Search for feathers, turkey dung, scratchings etc......you'll know the roost trees when you find them. 
Tom Turkey droppings are shaped like a " J " and are about 2" long whereas hen droppings are round and circular in shape.
Birds also like to pitch down into fairly open areas in the hardwoods, so look for clear cuts with big trees nearby. Pines in high country and cottonwoods or big ,live or dead oaks with the large " open arm " type limbs in the low lying areas are a good bet in bird country. 
Food and water play an important role in locating roosting trees so keep that in mind while scouting.

Look for scratchings and loose feathers which will tell you the way the birds are heading to their feeding areas or dusting bowls. The leaves will be kicked back in the opposite direction that they're going. A Gobbler track is about 4" long from the heel to the tip of the middle toe. Also, the tips of the feathers from a Gobbler are black. The tip of the hen's feathers have a lighter, brownish color.

An owl call or rooster pheasant cackle at night is a good roost locator. 
Right at sun up, nothing beats a crow or pheasant cackle.
Midday calling I'll use all of the above. If all else fails, a loud sharp cluck every 20-25 seconds on your slate will usually entice a silent Tom into cutting loose.

Another good tactic to roost birds is to scan field edges an hour or so before dark. Birds are getting in one last snack and will be heading to bed soon. Watch where they go into the woods. The roost will more than likely be within 100 - 150 yards or so.
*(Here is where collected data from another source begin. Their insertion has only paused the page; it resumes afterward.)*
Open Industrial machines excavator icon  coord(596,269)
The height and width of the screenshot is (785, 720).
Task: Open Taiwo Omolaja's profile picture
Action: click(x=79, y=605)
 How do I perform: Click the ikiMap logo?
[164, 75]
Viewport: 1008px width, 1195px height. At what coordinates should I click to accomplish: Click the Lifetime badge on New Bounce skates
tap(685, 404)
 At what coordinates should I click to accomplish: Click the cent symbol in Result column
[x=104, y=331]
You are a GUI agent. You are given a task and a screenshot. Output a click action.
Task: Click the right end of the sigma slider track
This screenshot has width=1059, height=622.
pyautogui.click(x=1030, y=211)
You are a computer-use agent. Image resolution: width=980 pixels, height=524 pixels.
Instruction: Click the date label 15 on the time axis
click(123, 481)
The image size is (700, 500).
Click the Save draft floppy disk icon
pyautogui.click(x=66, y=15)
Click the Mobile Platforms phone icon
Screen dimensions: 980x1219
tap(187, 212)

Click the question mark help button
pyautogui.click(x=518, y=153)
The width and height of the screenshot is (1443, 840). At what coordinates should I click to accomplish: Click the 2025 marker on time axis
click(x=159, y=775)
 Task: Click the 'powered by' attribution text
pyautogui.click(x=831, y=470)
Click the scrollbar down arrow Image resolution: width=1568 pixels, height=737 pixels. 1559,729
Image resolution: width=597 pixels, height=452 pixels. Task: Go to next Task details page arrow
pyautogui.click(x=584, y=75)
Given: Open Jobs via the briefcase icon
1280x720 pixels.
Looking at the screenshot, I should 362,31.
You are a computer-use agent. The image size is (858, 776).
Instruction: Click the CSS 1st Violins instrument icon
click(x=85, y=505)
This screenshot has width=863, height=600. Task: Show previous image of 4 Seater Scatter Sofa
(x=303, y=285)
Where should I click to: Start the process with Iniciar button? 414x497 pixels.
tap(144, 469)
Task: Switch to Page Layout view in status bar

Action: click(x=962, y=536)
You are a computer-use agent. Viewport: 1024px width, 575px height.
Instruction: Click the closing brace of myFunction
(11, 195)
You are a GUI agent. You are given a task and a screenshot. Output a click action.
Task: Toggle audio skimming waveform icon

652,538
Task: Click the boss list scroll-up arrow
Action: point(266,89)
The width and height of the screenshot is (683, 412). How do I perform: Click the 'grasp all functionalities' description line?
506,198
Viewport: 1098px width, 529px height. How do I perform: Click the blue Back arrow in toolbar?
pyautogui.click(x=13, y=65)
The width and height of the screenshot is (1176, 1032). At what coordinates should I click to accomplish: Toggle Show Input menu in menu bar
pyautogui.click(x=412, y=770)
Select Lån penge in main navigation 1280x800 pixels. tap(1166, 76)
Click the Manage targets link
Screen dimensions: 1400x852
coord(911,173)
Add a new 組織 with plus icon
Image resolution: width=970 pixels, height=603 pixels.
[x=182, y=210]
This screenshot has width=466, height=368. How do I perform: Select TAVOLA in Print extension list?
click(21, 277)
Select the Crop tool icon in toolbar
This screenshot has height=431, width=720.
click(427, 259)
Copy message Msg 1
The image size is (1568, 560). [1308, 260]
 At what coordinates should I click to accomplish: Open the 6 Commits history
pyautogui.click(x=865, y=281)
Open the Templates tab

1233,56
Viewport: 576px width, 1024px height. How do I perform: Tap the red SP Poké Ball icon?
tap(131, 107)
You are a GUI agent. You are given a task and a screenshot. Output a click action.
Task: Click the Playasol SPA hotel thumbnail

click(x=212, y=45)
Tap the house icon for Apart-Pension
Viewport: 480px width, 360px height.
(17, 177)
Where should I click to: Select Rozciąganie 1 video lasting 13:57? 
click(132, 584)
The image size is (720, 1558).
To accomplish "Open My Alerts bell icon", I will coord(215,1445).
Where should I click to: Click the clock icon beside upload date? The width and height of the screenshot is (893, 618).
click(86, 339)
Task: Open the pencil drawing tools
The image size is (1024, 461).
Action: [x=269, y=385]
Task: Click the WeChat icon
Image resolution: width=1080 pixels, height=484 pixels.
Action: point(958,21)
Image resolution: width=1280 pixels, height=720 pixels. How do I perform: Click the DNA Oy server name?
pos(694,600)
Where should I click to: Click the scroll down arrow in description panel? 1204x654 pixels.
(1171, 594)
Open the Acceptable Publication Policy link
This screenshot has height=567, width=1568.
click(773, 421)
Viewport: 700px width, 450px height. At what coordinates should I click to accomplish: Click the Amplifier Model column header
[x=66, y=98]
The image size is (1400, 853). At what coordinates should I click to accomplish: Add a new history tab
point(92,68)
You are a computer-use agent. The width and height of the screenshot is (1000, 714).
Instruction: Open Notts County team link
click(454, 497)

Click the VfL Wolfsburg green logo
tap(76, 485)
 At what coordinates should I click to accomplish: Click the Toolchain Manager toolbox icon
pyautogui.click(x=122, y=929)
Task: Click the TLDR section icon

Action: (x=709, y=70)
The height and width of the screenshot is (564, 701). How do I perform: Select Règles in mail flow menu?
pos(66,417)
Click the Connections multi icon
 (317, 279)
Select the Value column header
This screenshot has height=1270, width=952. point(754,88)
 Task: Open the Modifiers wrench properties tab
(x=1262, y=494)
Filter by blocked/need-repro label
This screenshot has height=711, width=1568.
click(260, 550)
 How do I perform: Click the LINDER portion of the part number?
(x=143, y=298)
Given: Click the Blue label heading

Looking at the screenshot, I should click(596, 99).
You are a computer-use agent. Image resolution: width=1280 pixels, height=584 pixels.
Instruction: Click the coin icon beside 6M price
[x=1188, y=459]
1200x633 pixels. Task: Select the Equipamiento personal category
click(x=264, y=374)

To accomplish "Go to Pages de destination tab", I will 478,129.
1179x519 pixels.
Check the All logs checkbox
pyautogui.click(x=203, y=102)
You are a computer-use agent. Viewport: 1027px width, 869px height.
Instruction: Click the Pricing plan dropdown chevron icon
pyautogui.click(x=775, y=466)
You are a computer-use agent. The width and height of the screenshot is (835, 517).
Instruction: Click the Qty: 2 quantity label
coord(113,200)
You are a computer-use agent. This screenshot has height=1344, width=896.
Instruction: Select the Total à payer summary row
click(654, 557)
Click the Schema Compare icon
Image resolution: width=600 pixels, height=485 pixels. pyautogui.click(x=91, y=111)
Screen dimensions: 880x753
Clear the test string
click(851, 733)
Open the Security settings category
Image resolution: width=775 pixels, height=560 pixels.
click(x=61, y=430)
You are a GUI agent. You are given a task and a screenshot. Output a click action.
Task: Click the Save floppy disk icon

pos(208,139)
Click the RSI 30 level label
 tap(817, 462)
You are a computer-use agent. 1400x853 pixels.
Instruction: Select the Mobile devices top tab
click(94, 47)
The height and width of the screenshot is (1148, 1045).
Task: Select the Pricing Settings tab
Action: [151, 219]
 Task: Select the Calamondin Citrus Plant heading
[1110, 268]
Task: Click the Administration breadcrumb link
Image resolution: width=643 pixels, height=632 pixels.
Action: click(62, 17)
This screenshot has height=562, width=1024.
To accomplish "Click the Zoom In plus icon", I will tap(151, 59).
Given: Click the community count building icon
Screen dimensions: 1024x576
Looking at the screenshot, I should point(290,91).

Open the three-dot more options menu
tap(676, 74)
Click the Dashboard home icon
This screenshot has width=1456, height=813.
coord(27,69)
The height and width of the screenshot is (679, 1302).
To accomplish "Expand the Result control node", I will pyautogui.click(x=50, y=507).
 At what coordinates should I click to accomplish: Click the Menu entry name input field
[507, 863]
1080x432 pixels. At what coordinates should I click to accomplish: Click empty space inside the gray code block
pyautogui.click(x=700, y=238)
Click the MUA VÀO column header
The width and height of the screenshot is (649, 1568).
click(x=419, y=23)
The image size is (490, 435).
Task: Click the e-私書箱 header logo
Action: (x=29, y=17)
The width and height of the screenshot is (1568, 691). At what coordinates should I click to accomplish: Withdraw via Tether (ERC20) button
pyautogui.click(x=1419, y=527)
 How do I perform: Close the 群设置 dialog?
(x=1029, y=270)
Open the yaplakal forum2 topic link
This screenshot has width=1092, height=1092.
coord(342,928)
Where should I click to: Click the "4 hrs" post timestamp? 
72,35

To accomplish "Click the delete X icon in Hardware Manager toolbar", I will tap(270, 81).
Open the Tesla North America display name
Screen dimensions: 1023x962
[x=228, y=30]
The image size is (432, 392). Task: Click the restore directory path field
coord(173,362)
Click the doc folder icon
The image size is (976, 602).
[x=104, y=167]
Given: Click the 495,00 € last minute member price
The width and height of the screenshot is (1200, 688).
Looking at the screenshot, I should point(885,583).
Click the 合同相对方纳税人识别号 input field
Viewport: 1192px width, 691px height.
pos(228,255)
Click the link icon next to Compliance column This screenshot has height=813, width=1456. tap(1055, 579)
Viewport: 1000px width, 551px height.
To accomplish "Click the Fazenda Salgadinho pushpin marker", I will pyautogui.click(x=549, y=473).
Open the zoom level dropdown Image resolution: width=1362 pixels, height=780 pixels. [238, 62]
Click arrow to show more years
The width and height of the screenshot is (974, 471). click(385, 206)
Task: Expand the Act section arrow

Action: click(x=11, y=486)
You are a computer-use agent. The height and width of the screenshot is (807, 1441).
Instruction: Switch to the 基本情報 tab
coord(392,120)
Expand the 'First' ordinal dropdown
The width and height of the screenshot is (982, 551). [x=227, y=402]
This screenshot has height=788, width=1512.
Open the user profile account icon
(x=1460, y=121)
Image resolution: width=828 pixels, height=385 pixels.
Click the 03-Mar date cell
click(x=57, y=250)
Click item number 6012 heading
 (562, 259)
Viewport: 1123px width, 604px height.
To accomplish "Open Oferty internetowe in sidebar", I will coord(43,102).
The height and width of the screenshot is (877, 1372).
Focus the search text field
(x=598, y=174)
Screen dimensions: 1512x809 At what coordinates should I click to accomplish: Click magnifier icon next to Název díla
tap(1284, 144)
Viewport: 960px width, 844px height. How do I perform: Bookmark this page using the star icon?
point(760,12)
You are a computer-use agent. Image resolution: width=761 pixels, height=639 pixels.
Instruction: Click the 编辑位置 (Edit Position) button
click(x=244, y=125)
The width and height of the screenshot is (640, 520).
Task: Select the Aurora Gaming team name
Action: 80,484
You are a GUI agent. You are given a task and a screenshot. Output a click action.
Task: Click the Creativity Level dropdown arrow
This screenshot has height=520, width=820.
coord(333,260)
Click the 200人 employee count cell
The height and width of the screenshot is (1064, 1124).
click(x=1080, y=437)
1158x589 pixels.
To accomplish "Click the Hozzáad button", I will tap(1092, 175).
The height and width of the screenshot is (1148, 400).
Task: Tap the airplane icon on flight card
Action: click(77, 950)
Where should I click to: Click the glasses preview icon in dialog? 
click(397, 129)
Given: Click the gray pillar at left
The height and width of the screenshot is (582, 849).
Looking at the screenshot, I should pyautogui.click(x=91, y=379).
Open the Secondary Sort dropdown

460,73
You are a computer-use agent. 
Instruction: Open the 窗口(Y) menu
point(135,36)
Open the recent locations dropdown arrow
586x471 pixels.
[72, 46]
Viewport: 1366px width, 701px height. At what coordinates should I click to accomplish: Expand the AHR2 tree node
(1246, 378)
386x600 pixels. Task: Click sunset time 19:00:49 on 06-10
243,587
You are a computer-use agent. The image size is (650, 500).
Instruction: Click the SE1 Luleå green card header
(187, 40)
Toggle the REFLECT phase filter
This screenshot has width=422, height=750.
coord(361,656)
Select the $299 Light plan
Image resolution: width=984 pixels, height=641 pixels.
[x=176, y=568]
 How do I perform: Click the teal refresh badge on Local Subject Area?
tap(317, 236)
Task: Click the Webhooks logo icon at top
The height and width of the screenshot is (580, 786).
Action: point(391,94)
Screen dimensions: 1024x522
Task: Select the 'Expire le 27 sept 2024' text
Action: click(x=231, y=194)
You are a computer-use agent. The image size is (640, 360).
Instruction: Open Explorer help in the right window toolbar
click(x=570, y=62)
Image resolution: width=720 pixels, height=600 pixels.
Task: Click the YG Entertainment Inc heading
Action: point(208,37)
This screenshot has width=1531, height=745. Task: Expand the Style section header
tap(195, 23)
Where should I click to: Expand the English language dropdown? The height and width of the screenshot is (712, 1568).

One tactic that works very well once you've located an active roosting site is to wait till the birds are roosted and take a loud noisy stroll right thru the middle of'em. 
Bust the flock in all directions. The birds will roost alone and in unfamiliar trees. 
Come morning they'll be ready to rejoin their friends after spending a long, lonely night.
Set up close to where you busted'em and at daylight start off with a few very soft tree yelps, followed by a fly down cackle.
No locators are needed in this situation, you already know that they are somewhere close.
Once down, a few soft cuts, clucks, and a purr or two for good measure will more often than not, put a bird in front of you.

Everybody likes to entice a Longbeard to cut loose with a thundering gobble, it's fun !
But, using a yelp before season is one of the worst mistakes a hunter can make. I hear this constantly at the various hunting shows and seminars I attend around the country each year. 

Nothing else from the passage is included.